A male voice said to be Berlusconi's can be heard saying on the L'Espresso website, "I'm going to have a shower too. ... So wait for me in the big bed if you finish first."
"Putin's," the male voice says, to which the woman replies: "Oh, how sweet... the one with the curtains."
D'Addario has said Berlusconi, 72, has a four-poster bed that Putin has slept in.
The prime minister's lawyer Niccolo Ghedini scoffed at the recording, calling it "totally worthless material, totally implausible and the stuff of invention."
Anyone using the audio will be sued, he added in a statement.

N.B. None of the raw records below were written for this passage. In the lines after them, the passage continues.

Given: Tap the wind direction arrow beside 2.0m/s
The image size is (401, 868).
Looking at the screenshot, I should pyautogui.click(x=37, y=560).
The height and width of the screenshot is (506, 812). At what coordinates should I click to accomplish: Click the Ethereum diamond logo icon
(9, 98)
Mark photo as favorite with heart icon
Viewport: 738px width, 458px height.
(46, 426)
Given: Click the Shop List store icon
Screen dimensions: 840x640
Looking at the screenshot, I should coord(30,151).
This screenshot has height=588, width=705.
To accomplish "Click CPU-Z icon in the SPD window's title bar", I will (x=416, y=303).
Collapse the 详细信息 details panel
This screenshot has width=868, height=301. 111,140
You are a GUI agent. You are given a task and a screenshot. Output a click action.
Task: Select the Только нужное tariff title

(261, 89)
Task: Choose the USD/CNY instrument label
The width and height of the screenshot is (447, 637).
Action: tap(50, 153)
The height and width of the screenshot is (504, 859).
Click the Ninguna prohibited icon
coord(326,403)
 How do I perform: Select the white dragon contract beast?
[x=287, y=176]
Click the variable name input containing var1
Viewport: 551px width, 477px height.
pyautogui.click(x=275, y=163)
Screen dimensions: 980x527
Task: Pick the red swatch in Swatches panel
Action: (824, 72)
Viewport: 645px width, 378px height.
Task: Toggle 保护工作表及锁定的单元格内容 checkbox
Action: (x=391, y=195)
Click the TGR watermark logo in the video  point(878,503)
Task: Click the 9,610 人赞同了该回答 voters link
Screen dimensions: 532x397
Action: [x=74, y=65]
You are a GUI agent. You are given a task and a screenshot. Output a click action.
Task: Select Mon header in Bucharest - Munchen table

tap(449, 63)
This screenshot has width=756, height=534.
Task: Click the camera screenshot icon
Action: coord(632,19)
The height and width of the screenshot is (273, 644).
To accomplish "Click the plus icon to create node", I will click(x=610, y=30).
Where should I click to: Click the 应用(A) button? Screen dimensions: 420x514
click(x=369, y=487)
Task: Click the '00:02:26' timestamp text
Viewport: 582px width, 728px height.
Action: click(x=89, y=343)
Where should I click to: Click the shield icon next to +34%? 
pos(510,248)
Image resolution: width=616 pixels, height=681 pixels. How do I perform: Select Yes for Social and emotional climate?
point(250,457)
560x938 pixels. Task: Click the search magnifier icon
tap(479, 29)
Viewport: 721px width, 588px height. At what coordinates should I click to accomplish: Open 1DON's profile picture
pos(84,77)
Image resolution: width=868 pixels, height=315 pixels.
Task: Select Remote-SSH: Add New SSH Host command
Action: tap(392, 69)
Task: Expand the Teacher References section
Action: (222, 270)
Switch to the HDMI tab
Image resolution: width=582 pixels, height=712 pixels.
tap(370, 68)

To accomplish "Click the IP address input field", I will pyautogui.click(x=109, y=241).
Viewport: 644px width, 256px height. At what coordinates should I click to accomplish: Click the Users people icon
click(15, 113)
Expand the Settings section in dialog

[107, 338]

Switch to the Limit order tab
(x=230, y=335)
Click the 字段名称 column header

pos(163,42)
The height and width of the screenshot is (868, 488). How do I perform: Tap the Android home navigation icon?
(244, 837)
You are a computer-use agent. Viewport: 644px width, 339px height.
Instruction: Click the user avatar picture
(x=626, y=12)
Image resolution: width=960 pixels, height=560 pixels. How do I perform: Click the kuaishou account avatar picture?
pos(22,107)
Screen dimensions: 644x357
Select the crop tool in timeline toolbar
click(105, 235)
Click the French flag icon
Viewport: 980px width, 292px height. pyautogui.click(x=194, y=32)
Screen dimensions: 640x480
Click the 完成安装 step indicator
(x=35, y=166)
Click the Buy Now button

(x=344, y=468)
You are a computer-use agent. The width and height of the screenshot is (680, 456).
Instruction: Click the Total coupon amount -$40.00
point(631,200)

Berlusconi and Ghedini listened to the recording at the prime minister's villa in Arcore, near his native Milan in northwestern Italy, the ANSA news agency reported.
D'Addario is at the centre of an investigation into an entrepreneur from southern Bari facing corruption charges who allegedly paid call girls to spend the night at the prime minister's Rome residence and a villa in Sardinia.
Berlusconi has rebuffed allegations of paying for sex saying he prefers the "pleasure of conquest".
D'Addario has told the Italian media that she was promised 2,000 euros (2,800 dollars) for each of two overnight visits.
She claims to have recorded conversations with the media tycoon and handed the recordings over to the investigation, which does not directly implicate Berlusconi.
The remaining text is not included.